* Source document:
***
Alternators and Electrical Systems

Many single-engine aircraft rely on alternators to power aircraft systems, avionics and cockpit gadgets. A&P Jacqueline Shipe guides you through how alternators work and what to do when yours isn’t functioning correctly. 

Nowadays, with everything from glass cockpits to auxiliary power outlets for iPads and phone chargers, there are more demands on the average aircraft’s electrical system than ever before. Most General Aviation airplanes rely on an alternator to provide a steady, reliable source of electrical energy to power electrical components and recharge the battery. 

Electrical system components

The main components in an average airplane’s electrical system are the battery, alternator, voltage regulator, bus bar and wiring. 

The battery provides stored power for starting the engine. It also provides a reserve of electrical power in case the alternator malfunctions in flight. 

The electrical bus bar provides a central point of power distribution to almost all electrical components (except the starter). The bus bar receives its power from the battery or alternator. Electrical components are connected to the bus bar through a circuit breaker or fuse.

Electrical system specifications

The electrical system on most airplanes is either a 14- or 28-volt system. 14-volt systems have 12-volt batteries. 28-volt systems utilize 24-volt batteries.
***
Dataset entries:
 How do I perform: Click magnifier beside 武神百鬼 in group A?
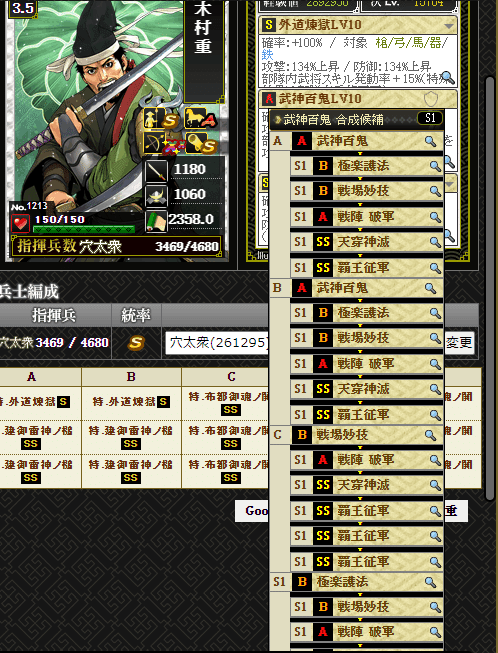430,141
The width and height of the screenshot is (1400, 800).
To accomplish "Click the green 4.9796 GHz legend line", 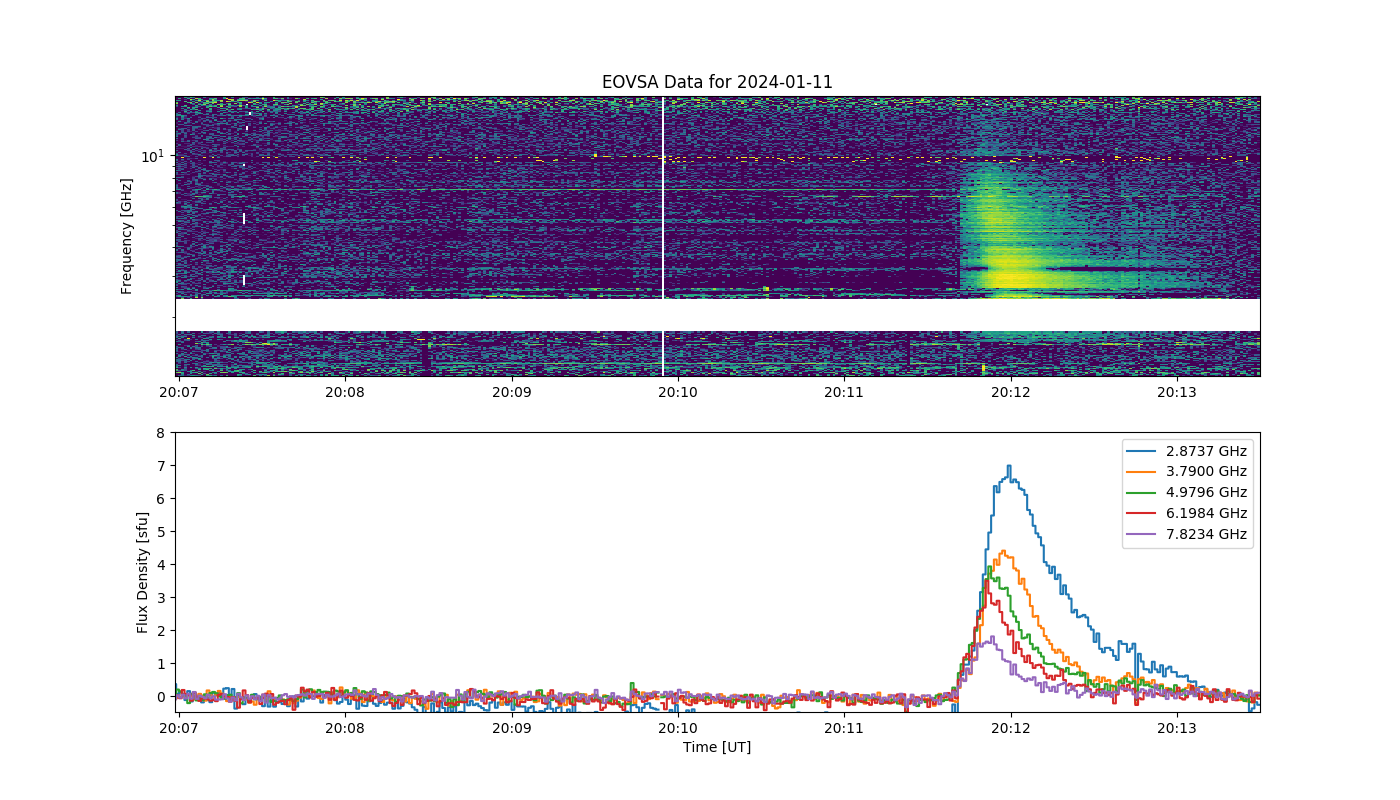I will coord(1147,493).
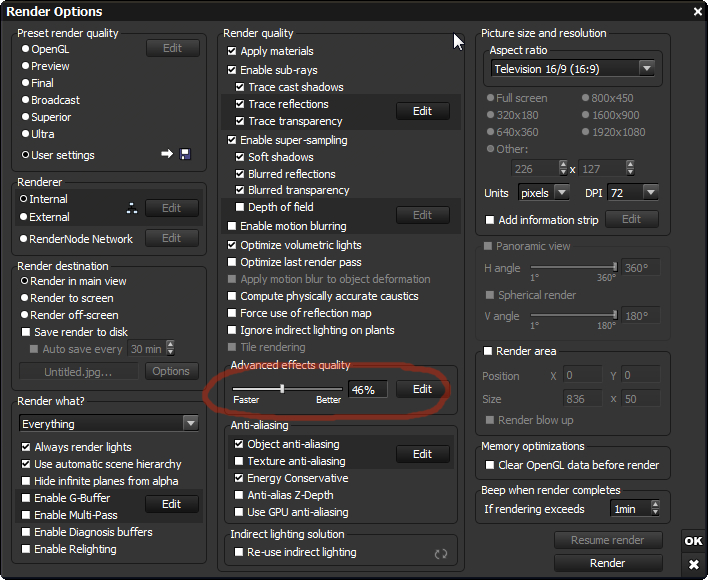Enable motion blurring checkbox

pyautogui.click(x=233, y=227)
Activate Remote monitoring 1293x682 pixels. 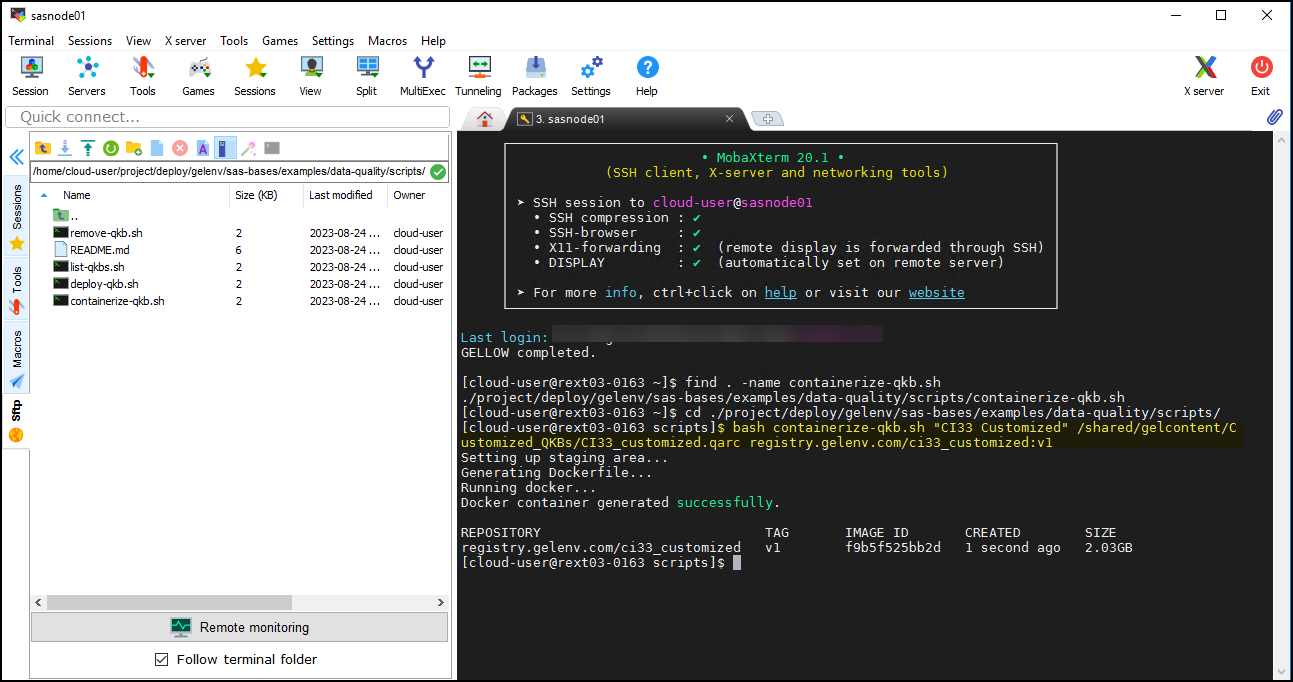239,627
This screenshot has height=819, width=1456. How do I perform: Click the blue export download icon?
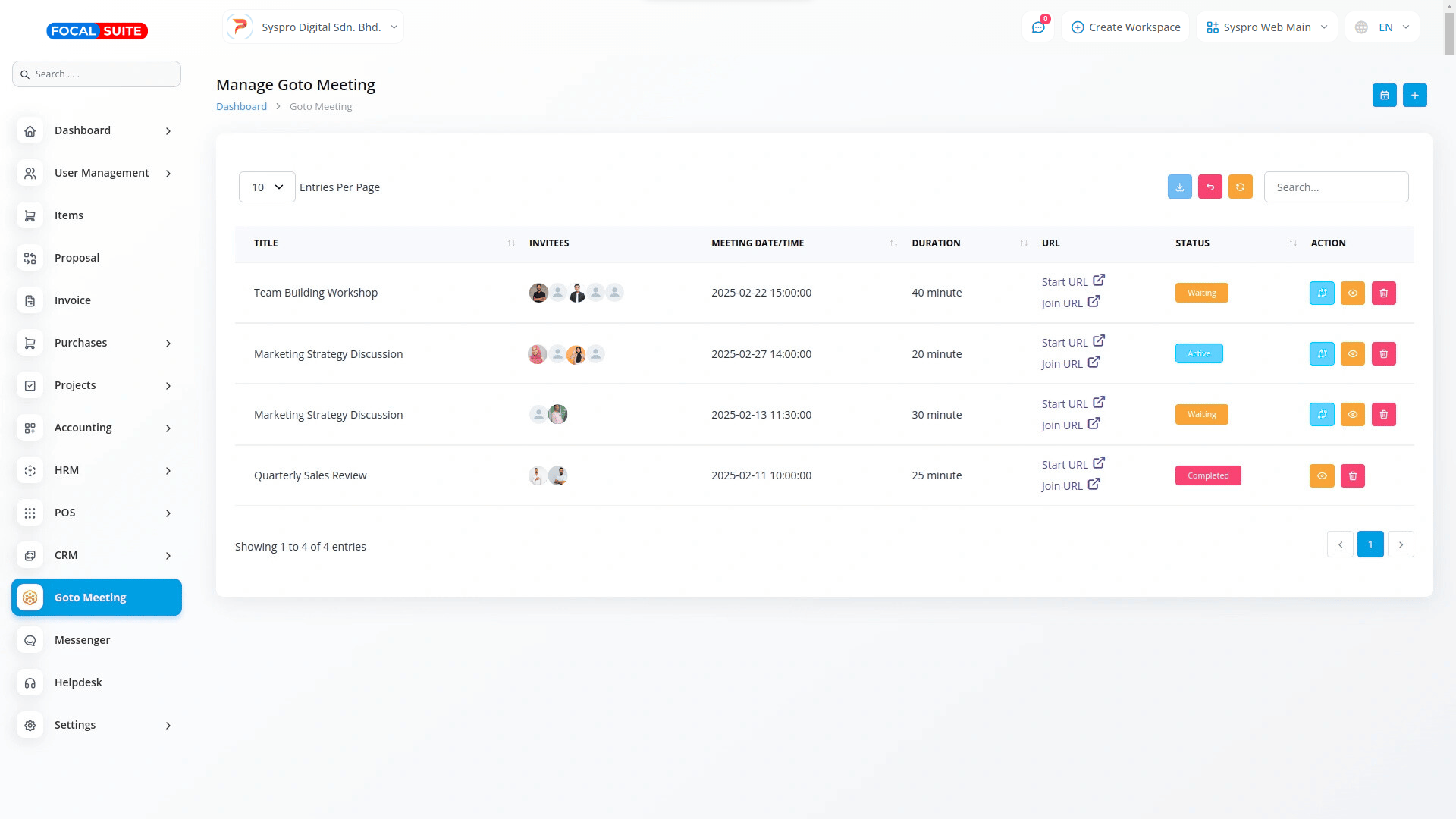pyautogui.click(x=1179, y=187)
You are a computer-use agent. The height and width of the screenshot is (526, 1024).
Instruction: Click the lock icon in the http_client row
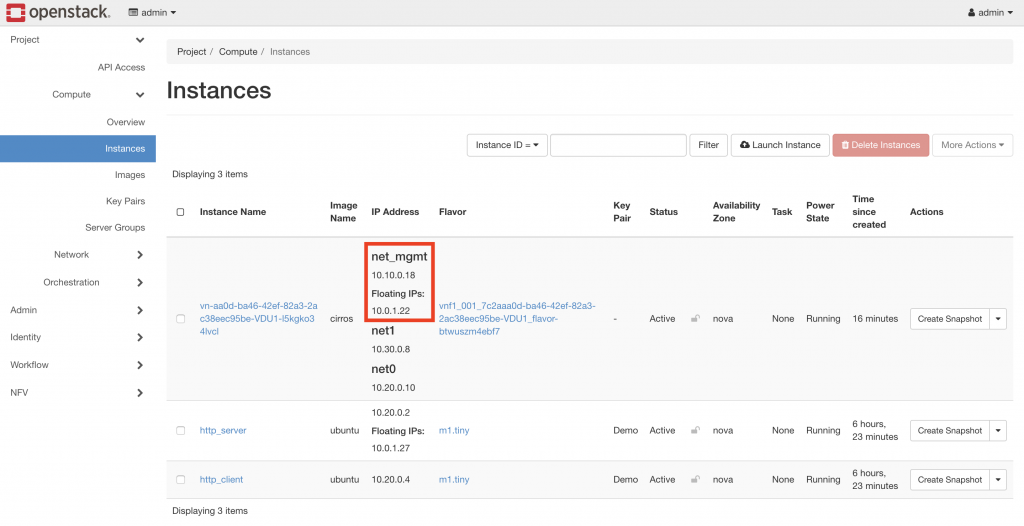point(695,480)
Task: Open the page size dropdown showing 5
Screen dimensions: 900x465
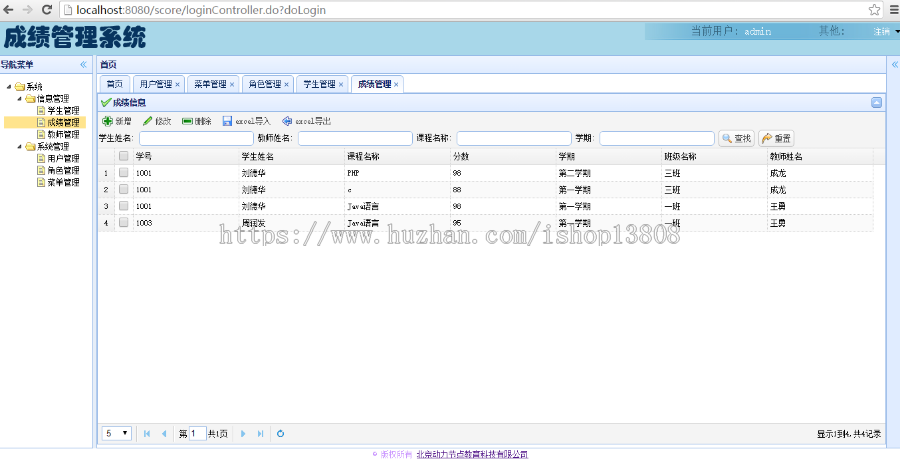Action: click(117, 433)
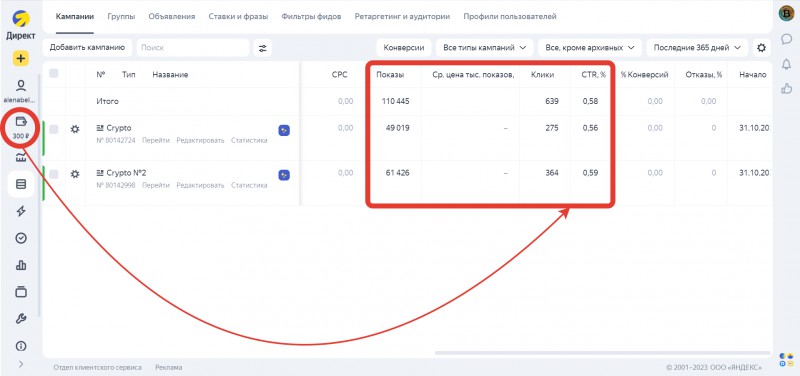Click the yellow plus create button in sidebar
This screenshot has width=800, height=376.
(x=21, y=58)
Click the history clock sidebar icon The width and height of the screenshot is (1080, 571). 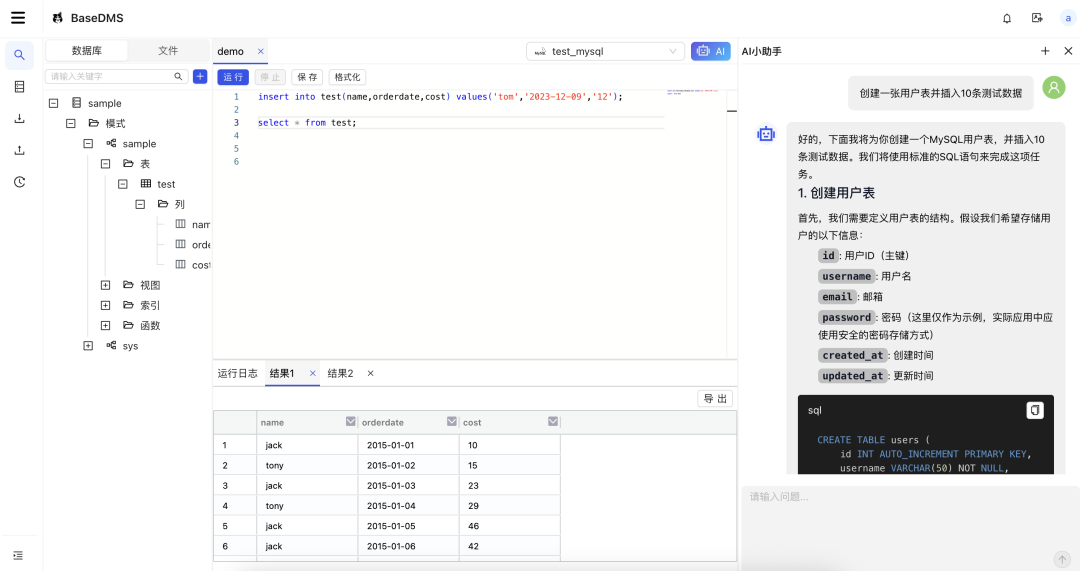click(x=19, y=182)
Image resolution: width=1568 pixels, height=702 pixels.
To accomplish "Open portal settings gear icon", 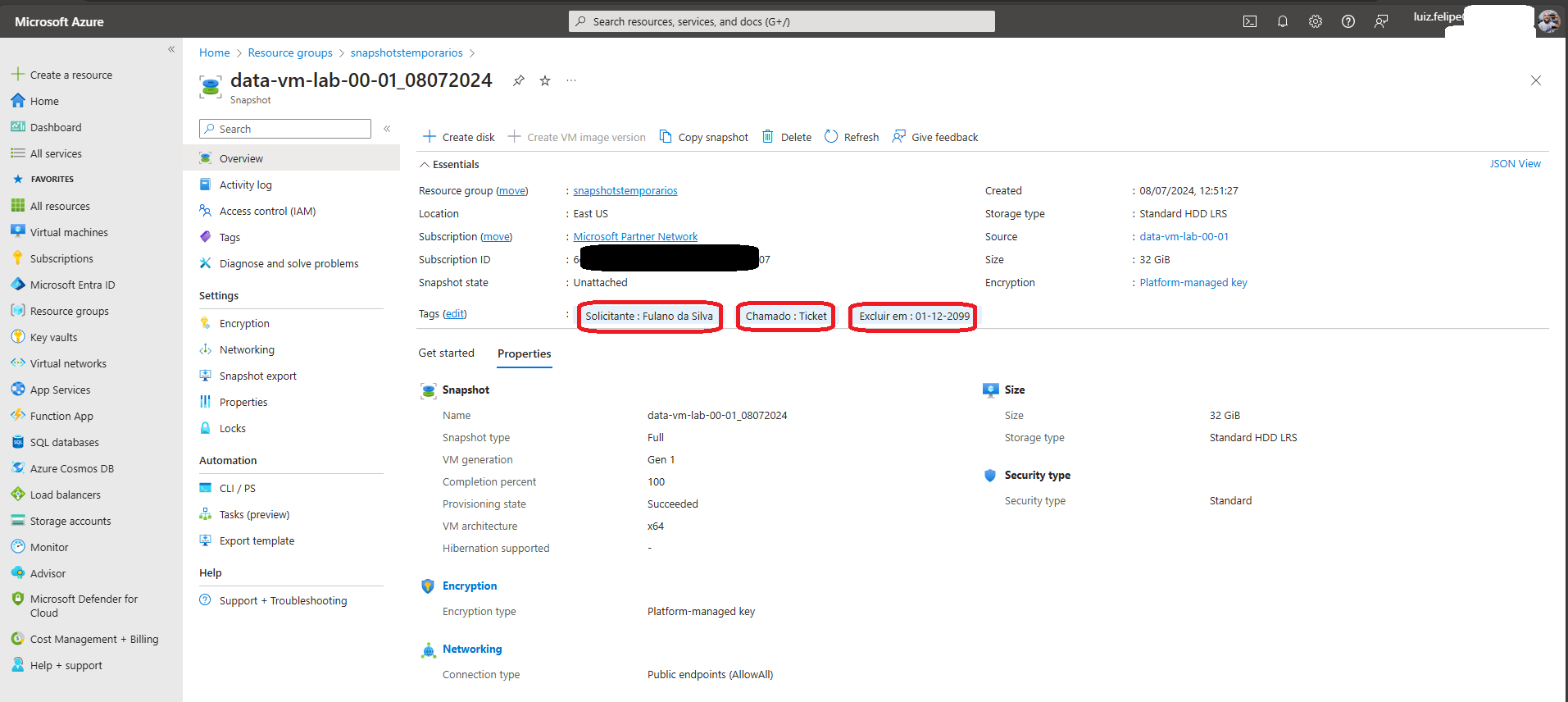I will [x=1315, y=22].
***
* What is expected: According to the article on alternators and electrical systems above, what are the main components of an average airplane's electrical system? List each one.

* Solution:
- Battery
- Alternator
- Voltage regulator
- Bus bar
- Wiring